Jose Eduardo dos Santos, qui a présidé l’Angola pendant 38 ans, est mort vendredi dans la clinique de Barcelone où il était hospitalisé depuis deux semaines après un arrêt cardiaque.
L’exécutif angolais a rapporté dans un communiqué « avec un sentiment de grande douleur et de consternation le décès » de M. dos Santos à l’âge de 79 ans.
Il « s’incline, avec le plus grand respect et la plus grande considération » sur cette figure historique qui, selon lui, a présidé « avec clarté et humanisme au destin de la nation angolaise, à des moments très difficiles ».
Son successeur à la tête de l’Etat d’Afrique australe lusophone et riche en pétrole, l’actuel président Joao Lourenço, candidat à sa réélection en août, a décrété cinq jours de deuil national.
« L’Angola vient de subir une énorme perte, celle d’un homme qui a consacré sa vie au pays », a-t-il déclaré dans la soirée à la télévision, appelant à la « sérénité » dans l’attente de l’annonce officielle des funérailles.
La famille de M. dos Santos avait révélé au début du mois que l’ex-chef de l’Etat avait subi un « arrêt cardio-respiratoire » le 23 juin. Il était hospitalisé depuis en soins intensifs.
L’une de ses filles, Tchizé, opposante au président actuel, souhaite une autopsie, « de crainte » que la dépouille soit transférée en Angola rapidement, dans un communiqué à l’AFP. Quelques jours plus tôt, elle avait porté plainte en Espagne pour des « faits présumés de tentative d’homicide ».
Le ministre angolais des Affaires étrangères, Tete Antonio, a refusé de commenter ces accusations.
« Nous ne sommes pas venus pour discuter de questions de cette nature, mais pour être présent lors d’un moment difficile », a-t-il déclaré à des journalistes, en quittant la clinique de Barcelone où était soigné l’ancien président.
L’un des dirigeants africains en poste le plus longtemps, dos Santos, né dans un bidonville, est accusé d’avoir largement détourné les ressources angolaises en favorisant sa famille et ses proches, alors que beaucoup d’Angolais vivent dans la pauvreté.
Jamais élu directement par le peuple, dos Santos, ancien rebelle marxiste, avait quitté le pouvoir en 2017. Son dauphin Joao Lourenço avait surpris en lançant aussitôt une vaste campagne contre la corruption.

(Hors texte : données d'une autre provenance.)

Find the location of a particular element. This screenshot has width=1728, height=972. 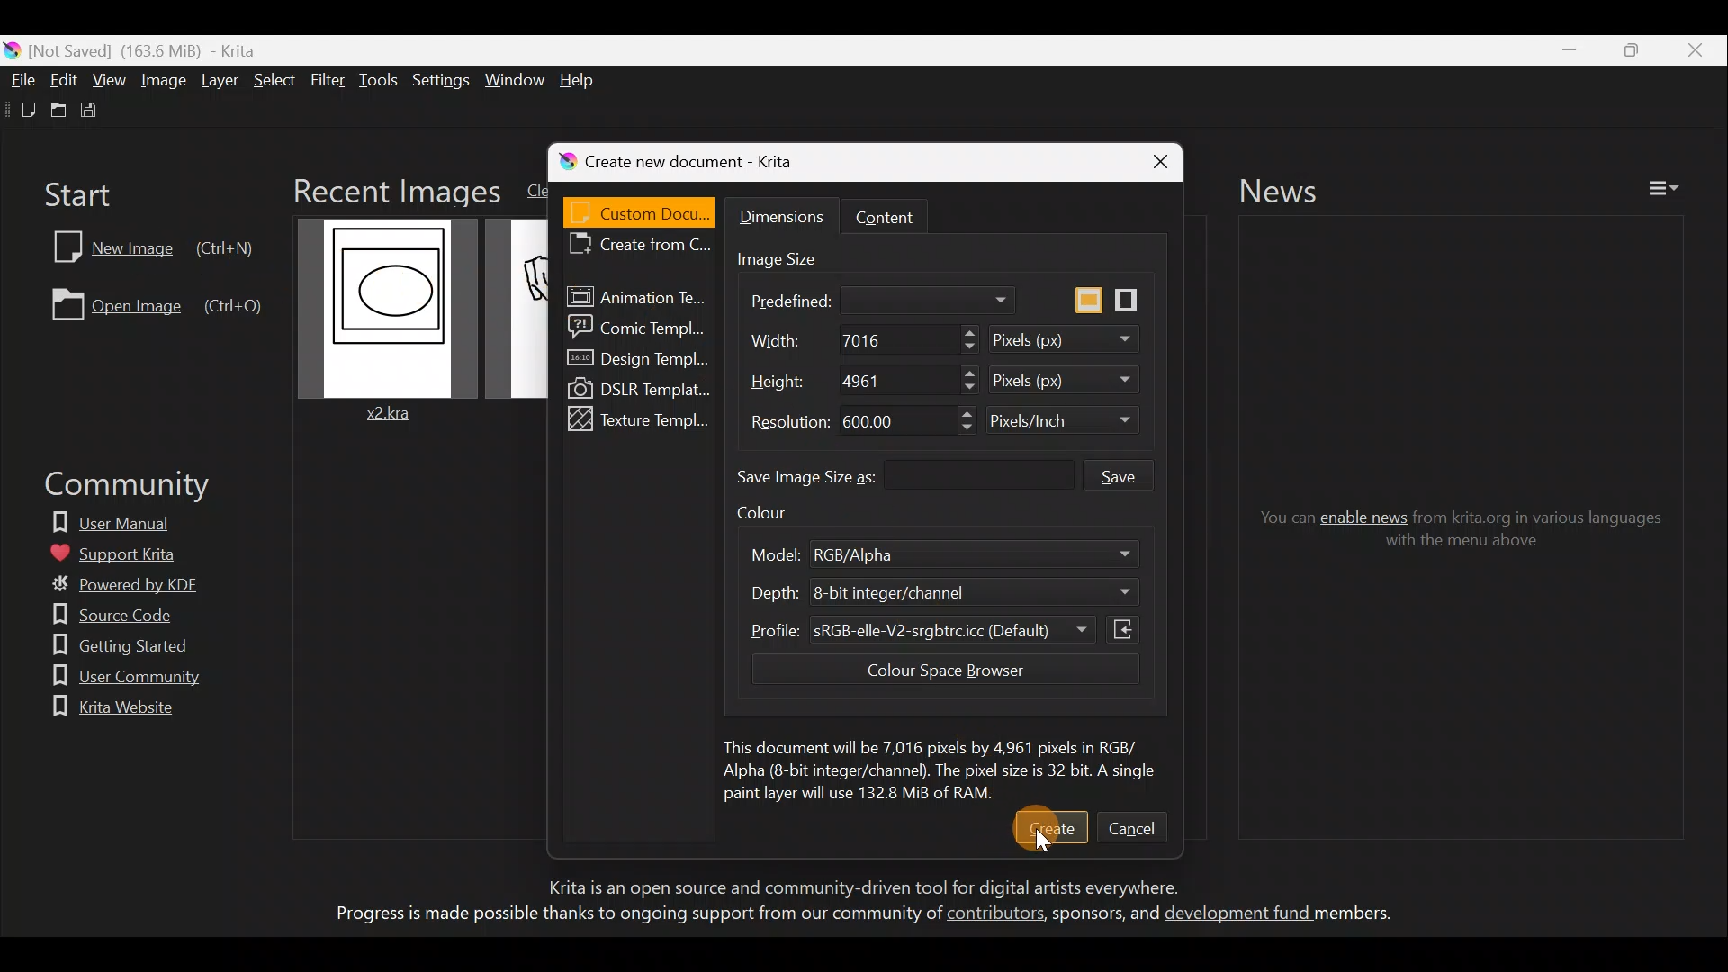

[Not Saved] (163.6 MiB) - Krita is located at coordinates (153, 50).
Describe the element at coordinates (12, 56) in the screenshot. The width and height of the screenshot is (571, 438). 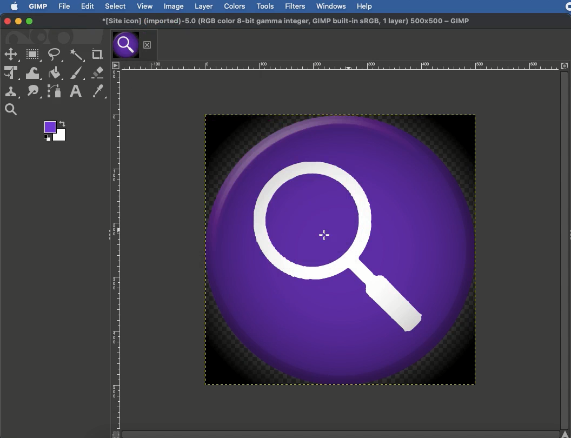
I see `selection` at that location.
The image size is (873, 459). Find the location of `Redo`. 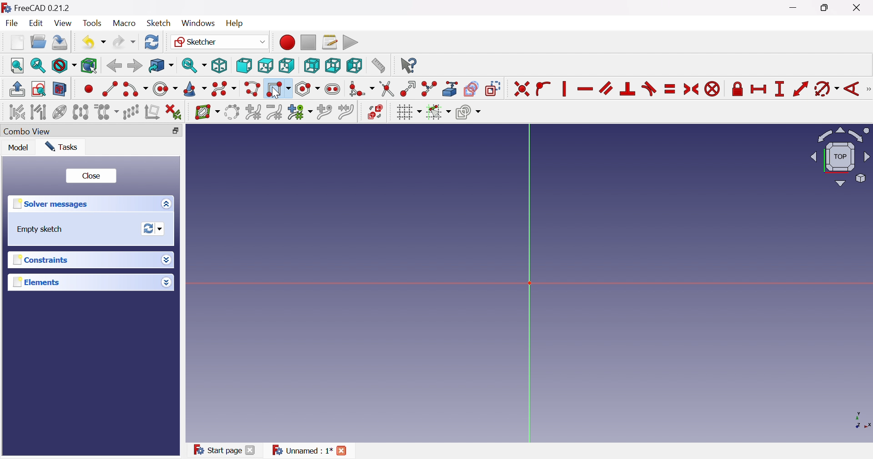

Redo is located at coordinates (125, 41).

« C’est une nouvelle très triste. Chacun a son point de vue, son opinion, mais on peut être d’accord qu’il a fait beaucoup pour le pays », a réagi pudiquement Santos Camuenho, maçon de 40 ans, à Luanda. « Il nous a apporté la paix », notait Nsimba Adao, vendeur de rue, auprès de l’AFP.
– Contrôle total –
Lorsque José Eduardo dos Santos arrive au pouvoir en 1979, l’Angola connaît depuis quatre ans les affres de la guerre civile, après son indépendance du Portugal.
Une longue et difficile guerre – quelque 500.000 morts en 27 ans – qu’il mène, avec le soutien de l’URSS et de Cuba, contre l’Unita de Jonas Savimbi, appuyé par l’Afrique du Sud et les Etats-Unis.
Le président sud-africain Cyril Ramaphosa a salué vendredi le compagnon de lutte contre l’apartheid, « un révolutionnaire hors pair et un grand dirigeant », tandis que son homologue namibien Hage Geingob regrettait « la chute d’un arbre géant ».
Après le cessez-le-feu de 2002, il fait de l’Angola le premier producteur d’or noir du continent, au coude à coude avec le Nigeria.
Rare en public, il maintient un contrôle total sur son parti, le Mouvement pour la libération de l’Angola (MPLA), qui lui vaut d’être constamment reconduit à la tête du pays dont il dirige gouvernement, armée, police et juges. Les médias sont verrouillés, les rares flambées de contestation matées.
Dos Santos grandit dans le « barrio » de Sambizanga, bidonville de Luanda au coeur de la lutte contre la puissance coloniale portugaise.
Boursier, il fait des études d’ingénieur en Azebaïdjan. Il y épouse une Soviétique, Tatiana Kukanova, mère de sa fille aînée Isabel, que Forbes a qualifié il y a quelques années de femme la plus riche d’Afrique.
Dans les années 1970, il poursuit son ascension politique et devient chef de la diplomatie à l’indépendance en 1975, avant d’être investi quatre ans plus tard chef de l’Etat par le MPLA, dont il prend la présidence.
Il annonce son retrait fin 2016 et laisse comme promis sa place l’année suivante.
Marié en secondes noces à Ana Paula, une ex-hôtesse de l’air de 18 ans sa cadette, il est père de plusieurs enfants.